**Exercise directions:** Rewrite the records below, replacing "Home" with "Start" wherever it occurs and leaving everything else untouched.

**Rows on where targets appear:**
## Begin

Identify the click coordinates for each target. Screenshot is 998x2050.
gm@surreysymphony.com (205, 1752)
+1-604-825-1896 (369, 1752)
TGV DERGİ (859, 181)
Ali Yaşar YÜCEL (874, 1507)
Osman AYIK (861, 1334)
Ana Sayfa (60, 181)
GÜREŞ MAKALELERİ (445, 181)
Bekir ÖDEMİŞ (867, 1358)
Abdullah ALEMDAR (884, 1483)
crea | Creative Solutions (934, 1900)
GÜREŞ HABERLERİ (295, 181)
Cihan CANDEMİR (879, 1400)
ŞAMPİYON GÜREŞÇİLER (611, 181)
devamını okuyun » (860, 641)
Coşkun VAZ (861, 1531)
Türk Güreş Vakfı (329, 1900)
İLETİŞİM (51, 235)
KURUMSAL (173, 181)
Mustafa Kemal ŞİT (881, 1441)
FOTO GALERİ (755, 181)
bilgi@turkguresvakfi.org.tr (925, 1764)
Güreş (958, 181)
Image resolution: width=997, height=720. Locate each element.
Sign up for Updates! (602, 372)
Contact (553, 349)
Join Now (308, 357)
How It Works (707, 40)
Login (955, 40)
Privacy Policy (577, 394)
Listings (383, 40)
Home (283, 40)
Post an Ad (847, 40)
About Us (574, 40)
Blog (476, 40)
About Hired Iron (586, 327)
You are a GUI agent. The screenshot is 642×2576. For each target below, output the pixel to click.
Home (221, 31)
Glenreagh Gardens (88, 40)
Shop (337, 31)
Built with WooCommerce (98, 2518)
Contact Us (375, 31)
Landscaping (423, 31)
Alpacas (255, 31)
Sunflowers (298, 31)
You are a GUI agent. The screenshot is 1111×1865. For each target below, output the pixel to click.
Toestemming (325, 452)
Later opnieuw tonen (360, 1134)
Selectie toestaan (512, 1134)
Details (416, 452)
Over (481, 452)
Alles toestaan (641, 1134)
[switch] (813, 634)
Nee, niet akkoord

## End

**Response:**
Identify the click coordinates for each target. Screenshot is 998x2050.
gm@surreysymphony.com (205, 1752)
+1-604-825-1896 (369, 1752)
TGV DERGİ (859, 181)
Ali Yaşar YÜCEL (874, 1507)
Osman AYIK (861, 1334)
Ana Sayfa (60, 181)
GÜREŞ MAKALELERİ (445, 181)
Bekir ÖDEMİŞ (867, 1358)
Abdullah ALEMDAR (884, 1483)
crea | Creative Solutions (934, 1900)
GÜREŞ HABERLERİ (295, 181)
Cihan CANDEMİR (879, 1400)
ŞAMPİYON GÜREŞÇİLER (611, 181)
devamını okuyun » (860, 641)
Coşkun VAZ (861, 1531)
Türk Güreş Vakfı (329, 1900)
İLETİŞİM (51, 235)
KURUMSAL (173, 181)
Mustafa Kemal ŞİT (881, 1441)
FOTO GALERİ (755, 181)
bilgi@turkguresvakfi.org.tr (925, 1764)
Güreş (958, 181)
Image resolution: width=997, height=720. Locate each element.
Sign up for Updates! (602, 372)
Contact (553, 349)
Join Now (308, 357)
How It Works (707, 40)
Login (955, 40)
Privacy Policy (577, 394)
Listings (383, 40)
Start (283, 40)
Post an Ad (847, 40)
About Us (574, 40)
Blog (476, 40)
About Hired Iron (586, 327)
You are a GUI agent. The screenshot is 642×2576. For each target below, output the pixel to click.
Start (221, 31)
Glenreagh Gardens (88, 40)
Shop (337, 31)
Built with WooCommerce (98, 2518)
Contact Us (375, 31)
Landscaping (423, 31)
Alpacas (255, 31)
Sunflowers (298, 31)
You are a GUI agent. The screenshot is 1111×1865. For each target below, output the pixel to click.
Toestemming (325, 452)
Later opnieuw tonen (360, 1134)
Selectie toestaan (512, 1134)
Details (416, 452)
Over (481, 452)
Alles toestaan (641, 1134)
[switch] (813, 634)
Nee, niet akkoord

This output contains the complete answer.